Fighting for quality news media in the digital age.

  1. Comment
November 6, 2012

Sandy blog: A Waste of time but it earned some brownie points

By Grey Cardigan

It’s half past eleven on Monday night and I get an urgent phone call at home from a group apparatchik an almost unheard of occurrence since hard news seemingly ceased to matter to our masters.

Can we set up a live Hurricane Sandy blog on the Evening beast website as a matter of urgency? Well yes, of course we can if you really want, but to what purpose?

The main event is going to be over in an hour or so and it’s not as if we’ve got a man on the spot in Wall Street. And even if we did, it’s hardly likely that he’s going to provide better coverage than BBC News, Sky News and CNN, which I’m flicking through as we speak.

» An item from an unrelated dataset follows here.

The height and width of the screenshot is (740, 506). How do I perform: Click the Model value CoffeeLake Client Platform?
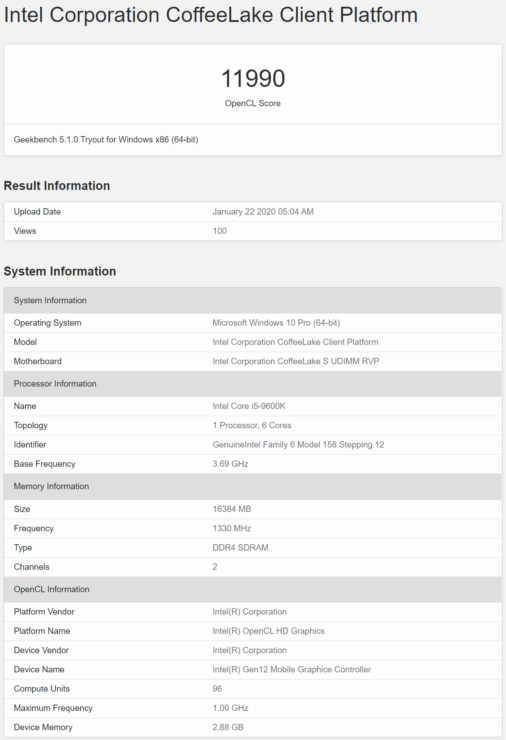(295, 342)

(Who would you rather listen to? A holidaying sports sub hiding under his Manhattan hotel bed or a near-suicidal, ruthlessly ambitious bit of telly totty dodging ten-foot waves and flying debris in Atlantic City?)

It’s to show that we can respond quickly to major breaking stories, I’m told. The group chief executive raised the issue in our last Clarity workshop and we’re very keen to show him some results.

Look, I say, trying hard not to snigger at the thought of a ‘Clarity workshop’, we’ve got calls in to the airport, the local travel agents, the Home Office, the local headquarters of two major US companies, the top secret NATO nuclear missile base down the road and the local branch of the Mormon Church.

We’ve Tweeted, we’ve Facebooked and we’ve emailed every New York connection in our contacts books. by half eight in the morning we’ll have plenty of local stuff ready to run, and more will follow as pissed-off and stranded travellers get in touch with their folks back home. It’s covered.

Try blogging now and all you’re going to get for the next eight hours is gobbets of stuff recycled from TV news channels and unverified gossip and faked pictures from social media networks.

It will not be remotely local and it’s a complete and utter waste of time.

So, half an hour later I’m in the office, having dragged from his fetid bedsit the red-eyed twonk who looks after our website, fed him with caffeine and a large bag of Haribo sweets and we’re blogging away, posting gobbets of stuff recycled from TV news channels and unverified gossip and faked pictures from social media networks. And none of it is remotely local and it’s a complete and utter waste of time.

But at least we’ve earned some brownie points for consumption at the next Clarity workshop.

SHOCK HORROR. I have stopped buying the Sun every day, breaking a habit that dates back to the tabloid relaunch under Larry Lamb.

I just feel that it’s lost its joie de vivre, its irreverence and occasional irresponsibility, and is now becalmed in the post-Leveson doldrums.

Perhaps of more interest is the fact that I’ve stopped buying the Daily Telegraph every day as well.

Despite being a passionate advocate of print, i now read it on an iPad instead. For free. Tell me again, how does that business model work?